BEGIN GIVEN RECORDS
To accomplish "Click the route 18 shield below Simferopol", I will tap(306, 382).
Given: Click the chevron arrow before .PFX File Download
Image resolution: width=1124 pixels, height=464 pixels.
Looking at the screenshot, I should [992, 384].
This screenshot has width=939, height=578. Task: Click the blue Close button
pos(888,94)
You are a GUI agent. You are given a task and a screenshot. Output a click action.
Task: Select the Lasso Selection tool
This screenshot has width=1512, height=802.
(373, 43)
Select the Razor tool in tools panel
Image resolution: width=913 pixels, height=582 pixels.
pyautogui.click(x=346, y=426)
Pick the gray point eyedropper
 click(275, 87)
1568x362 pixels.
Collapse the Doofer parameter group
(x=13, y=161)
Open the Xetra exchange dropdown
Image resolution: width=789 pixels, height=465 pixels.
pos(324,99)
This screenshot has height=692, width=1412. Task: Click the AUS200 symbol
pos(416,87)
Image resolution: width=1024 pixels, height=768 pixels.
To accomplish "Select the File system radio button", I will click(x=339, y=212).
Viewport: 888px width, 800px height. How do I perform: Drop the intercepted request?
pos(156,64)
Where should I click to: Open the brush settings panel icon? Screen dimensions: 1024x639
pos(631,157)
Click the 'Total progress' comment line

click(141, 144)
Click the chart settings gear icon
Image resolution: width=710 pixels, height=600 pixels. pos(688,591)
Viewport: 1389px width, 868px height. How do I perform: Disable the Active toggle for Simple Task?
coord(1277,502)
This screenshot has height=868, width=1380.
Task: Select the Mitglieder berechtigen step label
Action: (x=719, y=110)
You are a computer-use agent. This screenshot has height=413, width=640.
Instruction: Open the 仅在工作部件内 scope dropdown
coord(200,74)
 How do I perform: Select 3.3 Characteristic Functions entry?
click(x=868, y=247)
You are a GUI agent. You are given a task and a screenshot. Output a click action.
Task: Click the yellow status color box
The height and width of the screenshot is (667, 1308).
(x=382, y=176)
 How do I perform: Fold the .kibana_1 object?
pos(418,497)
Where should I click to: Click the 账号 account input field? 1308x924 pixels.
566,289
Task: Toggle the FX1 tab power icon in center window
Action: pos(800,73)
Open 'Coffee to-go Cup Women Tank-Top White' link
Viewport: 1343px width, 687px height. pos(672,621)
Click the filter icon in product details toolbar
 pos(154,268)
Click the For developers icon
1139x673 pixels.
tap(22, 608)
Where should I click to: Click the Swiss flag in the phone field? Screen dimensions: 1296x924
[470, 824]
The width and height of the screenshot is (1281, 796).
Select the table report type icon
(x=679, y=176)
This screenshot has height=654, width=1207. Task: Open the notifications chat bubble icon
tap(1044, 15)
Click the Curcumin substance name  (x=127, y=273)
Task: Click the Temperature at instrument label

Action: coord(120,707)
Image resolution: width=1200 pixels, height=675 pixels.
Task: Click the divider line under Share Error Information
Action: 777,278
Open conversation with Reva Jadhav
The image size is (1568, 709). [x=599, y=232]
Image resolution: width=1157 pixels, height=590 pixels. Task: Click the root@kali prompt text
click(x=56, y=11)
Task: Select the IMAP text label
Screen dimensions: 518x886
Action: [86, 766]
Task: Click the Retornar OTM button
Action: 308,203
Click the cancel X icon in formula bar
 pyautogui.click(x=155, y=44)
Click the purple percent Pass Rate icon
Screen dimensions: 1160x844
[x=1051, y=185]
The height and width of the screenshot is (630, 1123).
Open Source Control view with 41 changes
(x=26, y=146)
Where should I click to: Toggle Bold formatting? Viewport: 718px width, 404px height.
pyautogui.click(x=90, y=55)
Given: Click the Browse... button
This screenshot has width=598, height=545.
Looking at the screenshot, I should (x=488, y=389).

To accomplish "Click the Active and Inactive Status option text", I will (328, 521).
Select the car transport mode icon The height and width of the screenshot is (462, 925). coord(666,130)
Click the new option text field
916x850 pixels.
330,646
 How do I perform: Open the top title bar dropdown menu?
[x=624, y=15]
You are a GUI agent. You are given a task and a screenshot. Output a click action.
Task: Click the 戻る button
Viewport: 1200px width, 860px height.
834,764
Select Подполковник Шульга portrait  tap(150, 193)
END GIVEN RECORDS
EXERCISE — The entries above hold the needed span. Transcribe exactly the lines from the one with "Task: Select the Lasso Selection tool" to the one with "1568x362 pixels.", both included.

SOLUTION TO THIS PROBLEM —
Task: Select the Lasso Selection tool
This screenshot has width=1512, height=802.
(373, 43)
Select the Razor tool in tools panel
Image resolution: width=913 pixels, height=582 pixels.
pyautogui.click(x=346, y=426)
Pick the gray point eyedropper
 click(275, 87)
1568x362 pixels.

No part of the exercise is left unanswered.